Hintergründe zum Raver-Protest in Tiflis

Warum Georgiens Clubszene auf die Barrikaden geht

Protest gegen Drogenrazzien in zwei populären Clubs in der georgischen Hauptstadt Tiflis am späten Abend des 13.05.2018: zahlreiche junge Menschen und einige Polizisten stehen vor dem Parlamentsgebäude.
Protest gegen Drogenrazzien in zwei populären Clubs in der georgischen Hauptstadt Tiflis am späten Abend des 13.05.2018 © AFP / Vano Shlamov
Gesine Dornblüth im Gespräch mit Shanli Anwar · 14.05.2018
Drogenrazzien in zwei georgischen Clubs trieben am Wochenende die Raver in der Hauptstadt Tiflis zum Protest auf die Straße. Das habe eine politische Dimension, sagt Journalistin Gesine Dornblüth. Georgien erlebe seit einigen Jahren einen Boom, doch die Gesellschaft sei gespalten.
Der Underground-Techno-Club Bassiani in der georgischen Hauptstadt Tiflis wird - in Anspielung an den legendären Berliner Club - häufig als Berghain Georgiens bezeichnet.

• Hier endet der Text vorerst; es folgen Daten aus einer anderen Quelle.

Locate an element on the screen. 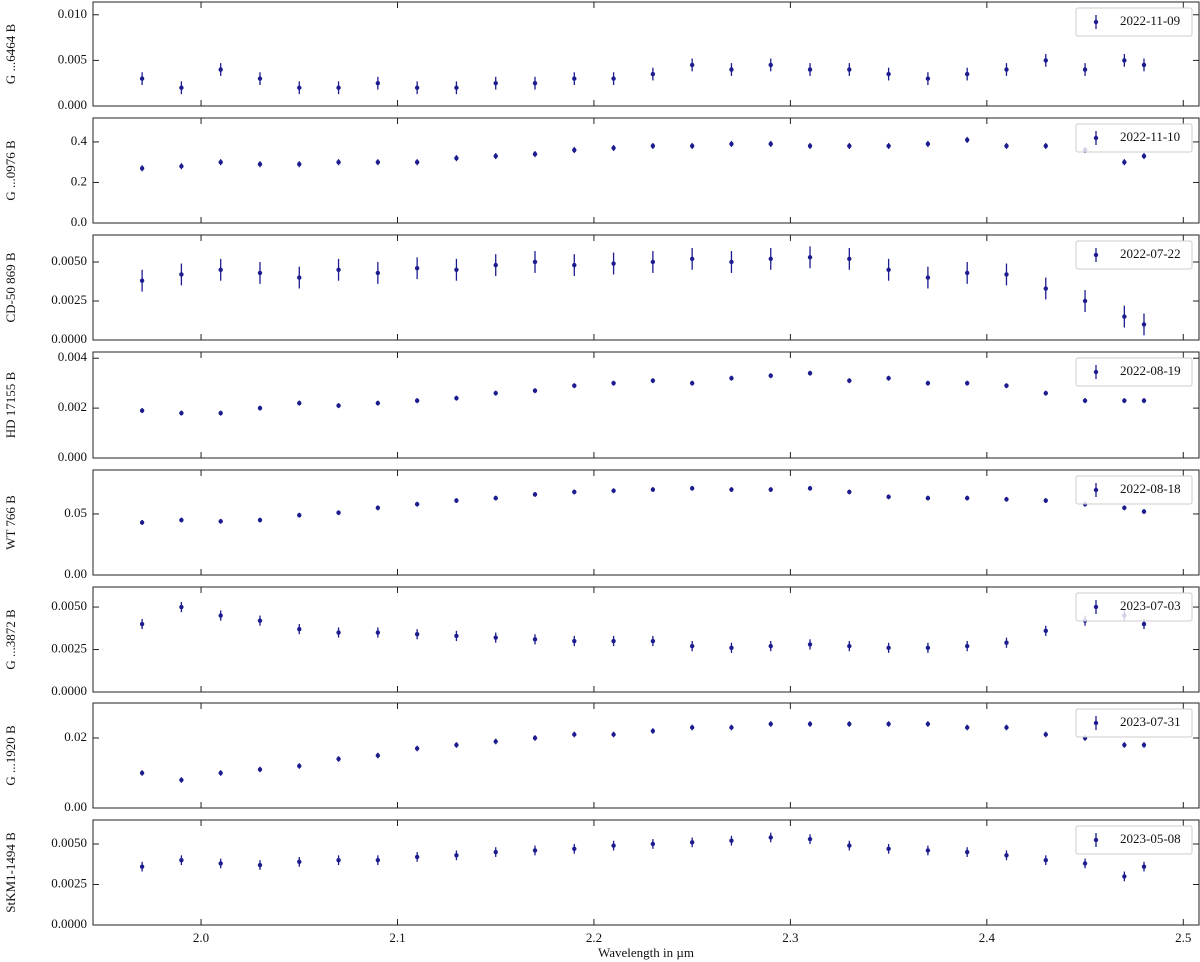 The width and height of the screenshot is (1200, 962). legend-label: 2023-07-03 is located at coordinates (1150, 606).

Er befindet sich in den Kellerräumen eines Fußballstadions aus Sowjetzeiten. In diesem Club und in mindestens einem weiteren gab es Drogenrazzien - und daraufhin Proteste von Ravern. Tausende demonstrierten am Wochenende vor dem georgischen Parlament gegen diese Razzien.
"Es wurde getanzt auf der Straße in Tiflis vor dem Parlament, das Ganze verlief friedlich", sagt Journalistin und Georgien-Kennerin Gesine Dornblüth. "Sie hatten ein Motto: Wir tanzen gemeinsam, wir kämpfen gemeinsam." Ihre Rücktrittsforderungen an Politiker oder zumindest nach einer Erklärung seien allerdings nicht erfüllt worden. Nach einem Auftritt des Innenminister, der appellierte, alles solle friedlich bleiben, habe sich die Gruppe am Sonntag aufgelöst.

Politische Dimension

Zwar seien in Georgien zuletzt mehrere Personen an einer bislang unbekannten Substanz gestorben, erklärt Dornblüth. Doch die Ereignisse hätten insgesamt eine politische Dimension. "Es geht um eine Richtungsentscheidung." Die georgische Gesellschaft sei gespalten. Das Land habe sich in den vergangenen rund 20 Jahren rasant in Richtung Westen entwickelt. Die junge Generation sei sehr offen und pflege liberale Lebensformen. Ihr gegenüber stünden aber traditionelle Kreise. Die Gesellschaft sei zum einen geprägt davon, dass Georgien ein Nachfolgestaat der Sowjetunion ist. Zum anderen sei die konservative georgisch-orthodoxe Kirche sehr einflussreich und die Gesellschaft sehr patriarchal strukturiert.
Am Wochenende sei auch eine Gruppe von Ultrakonservativen und auch Rechtsextremen in Richtung Parlament gezogen, so Gesine Dornblüth. Diese Gruppe sei zwar nicht typisch für die traditionellen Kreise der Gesellschaft, sehe aber die westlich orientierten jungen Leute mit großer Skepsis. "Es gibt viele Gerüchte, ob sie Verbindungen haben zur Regierung. Ganz sicher haben sie Verbindungen zur Kirche." Denn 2013 sei es zu einer regelrechten Hatz, angeführt von Priestern, auf eine friedliche LGBT-Versammlung gekommen. Es habe zahlreiche Verletzte gegeben, die Täter seien nie zur Verantwortung gezogen worden.

Land im Umbruch

Trotz dieser Spaltung erlebe Georgien aber seit einigen Jahren einen Boom, erklärt Dornblüth. Es sei ein Land im Umbruch, vieles sei unfertig - ähnlich wie etwa im Ost-Berlin der 1990er-Jahre. "Die jungen Leute in Georgien sind unheimlich international, die können viele Fremdsprachen, viele waren in Westeuropa, reisen hin und her."
Auf der anderen Seite spiele eine Rolle, dass der frühere Präsident Bidsina Iwanischwili am Freitag offiziell in die Politik zurückgekommen ist, so Dornblüth. "Da sehen einige ein Zeichen für einen möglichen Kurswechsel in Richtung konservative Politik." Denn bislang sei die Regierung offiziell für Westintegration und offene Gesellschaft.